Begin with a neonatal mouse brain and transfer it to a tube containing a proteolytic enzyme solution.

The enzymes degrade the tissue's extracellular matrix and initiate cell dissociation.

Repeatedly wash the digested tissue with a growth medium to remove the enzymes.

Use a larger-diameter pipette to move the tissue repeatedly through the pipette to dissociate it into smaller fragments.

Then, using a smaller-diameter pipette, continue to dissociate the fragments, creating a cell suspension.

Filter this suspension to remove cell clumps and obtain a single-cell suspension containing primary neurons and a mixed population of glial cells, including microglia and astrocytes.

Seed the cells in a culture flask containing a growth medium and incubate to promote their adherence. 

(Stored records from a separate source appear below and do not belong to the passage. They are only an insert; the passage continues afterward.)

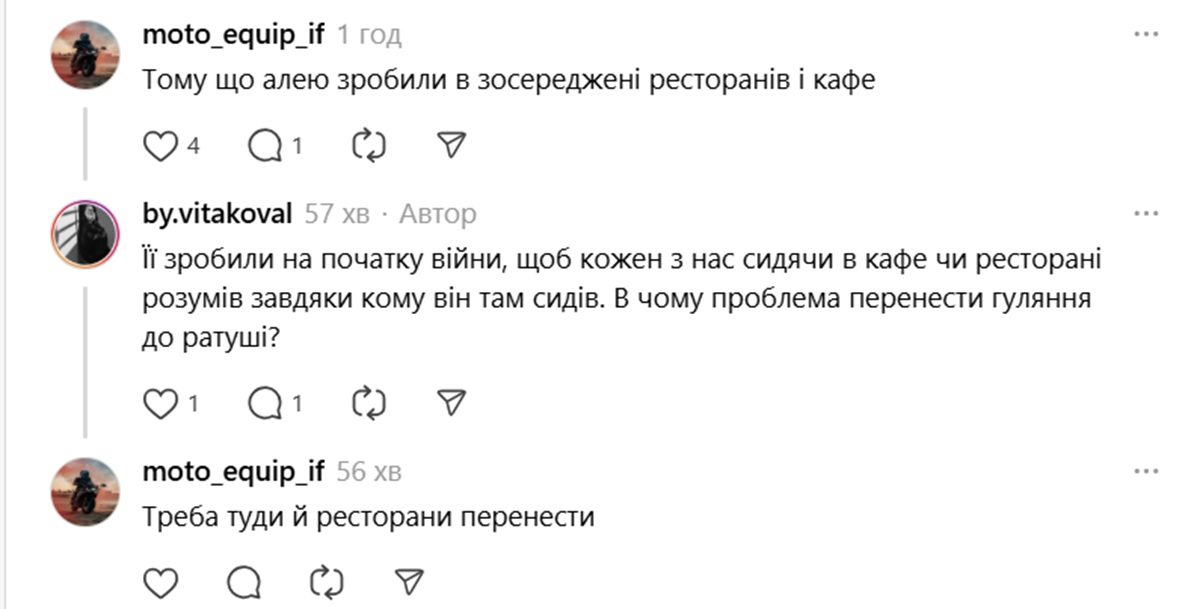1200x609 pixels.
Task: Share by.vitakoval's comment via send icon
Action: tap(453, 404)
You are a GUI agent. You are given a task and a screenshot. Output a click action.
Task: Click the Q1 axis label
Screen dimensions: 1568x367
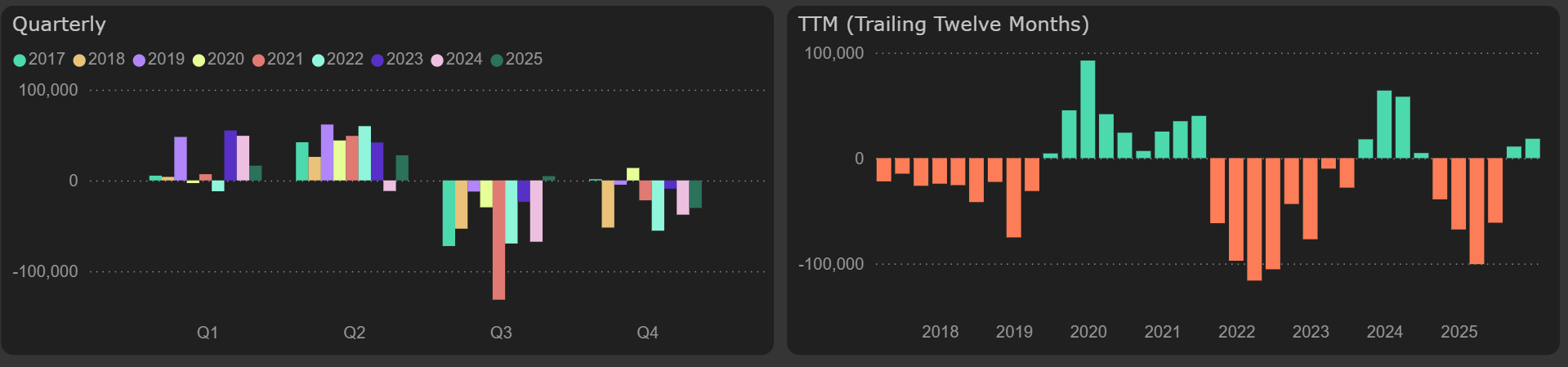point(208,333)
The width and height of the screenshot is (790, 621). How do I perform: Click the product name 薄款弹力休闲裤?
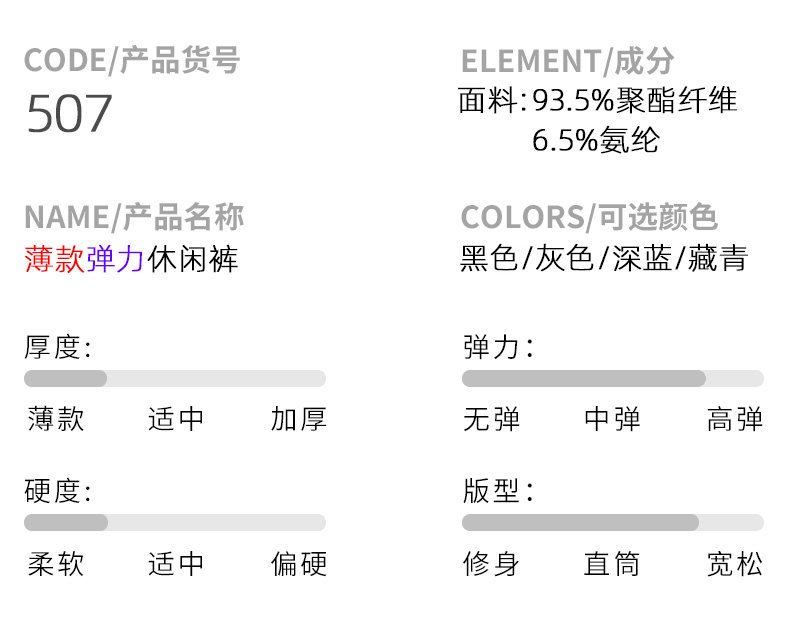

Over time, the absence of neuron growth factors in the media causes neuronal death.

Replace the spent media with fresh media. Glial cells utilize the nutrients and proliferate, generating a mixed glial culture of astrocytes and microglia.

Transfer the brain to a 50-milliliter tube containing 2 milliliters of 0.25% trypsin-EDTA, and incubate for 15 minutes in a 37 degrees Celsius water bath. Wash the brain with fresh growth medium, by adding and removing the medium. After completion of the washes, add 2 milliliters of growth medium per brain, and homogenize by triturating the brain.

When the brain tissue does not get smaller, transition to a pipette with a smaller aperture. At the end of the titration when the suspension is clear with no visible chunks, pass the suspension through a 70-micron cell strainer to create a single-cell culture.

Then, pipette 8 to 9 millimeters of growth medium into T75 flasks, two flasks per brain, and add 1 milliliter of brain homogenate to each flask. Grow the cells until isolation on the 16th day.